I have been using gitosis for a while, and have learnt a lot from it. But in a typical $DAYJOB setting, there are some issues:

  • it's not always Linux; you can't just "urpmi gitosis" (or yum or apt-get) and be done
  • often, "python-setuptools" isn't installed (and on a Solaris9 I was trying to help remotely, we never did manage to install it eventually)
  • the most requested feature (see "what's extra?") had to be written anyway

what's gone

While I was pondering the need to finally learn python[1] , I also realised that:

  • no one in $DAYJOB type environments will use or approve access methods that work without any authentication, so I didn't need gitweb/daemon support in the tool or in the config file
  • the idea that you admin it by pushing to a special repo is nice, but not really necessary because of how rarely these changes are made, especially considering how much code is involved in that piece

All of this pointed to a rewrite. In perl, naturally :-)

what's extra?

Per-branch permissions. You will not believe how often I am asked this at $DAYJOB. This is almost the single reason I started thinking about rolling my own gitosis in the first place.

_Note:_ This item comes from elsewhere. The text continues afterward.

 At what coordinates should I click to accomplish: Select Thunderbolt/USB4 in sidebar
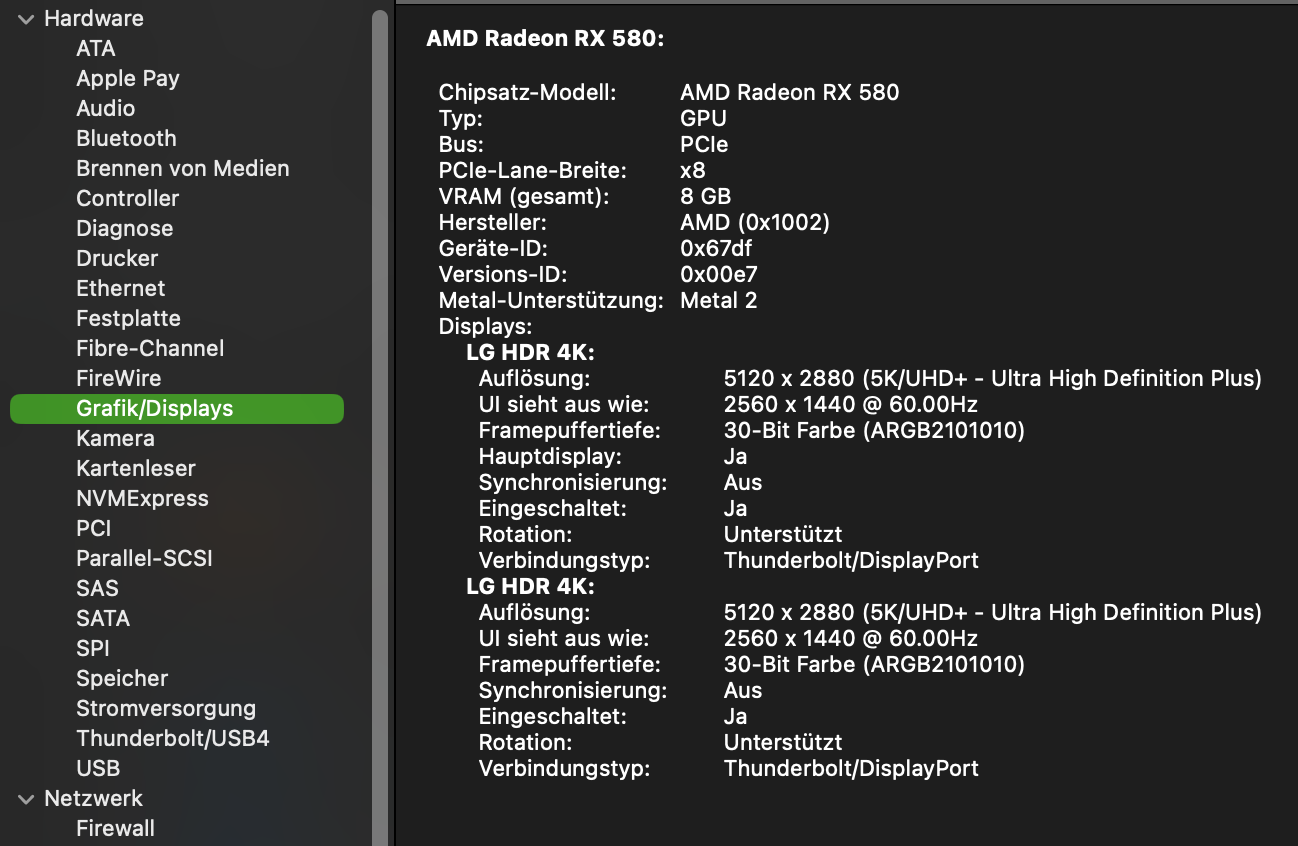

Take a look at the example config file in the repo to see how I do this. I copied the basic idea from update-hook-example.txt (it's one of the "howto"s that come with the git source tree). This includes not just who can push to what branch, but also whether they are allowed to rewind it or not (non-ff push).

However, please note the difference in the size and complexity of the operational code between the update hook in that example, and in mine :-) The reason is in the next section.

the workflow

In order to get per-branch access, you must use an update hook. However, that only gets invoked on a push; "read" access still has to be controlled right at the beginning, before git even enters the scene (just the way gitosis currently works).

So: either split the access control into two config files, or have two completely different programs both parse the same one and pick what they want. Crap... I definitely don't want the hook doing any parsing, (and it would be nice if the auth-control program didn't have to either).

So I changed the workflow completely:

  • all admin changes happen on the server, in a special directory that contains the config and the users' pubkeys. But there's no commit and push afterward. Nothing prevents you from version-controlling that directory if you wish to, but it's not required
  • instead, after making changes, you "compile" the configuration. This refreshes ~/.ssh/authorized_keys, as well as puts a parsed form of the access list in a file for the other two pieces to use.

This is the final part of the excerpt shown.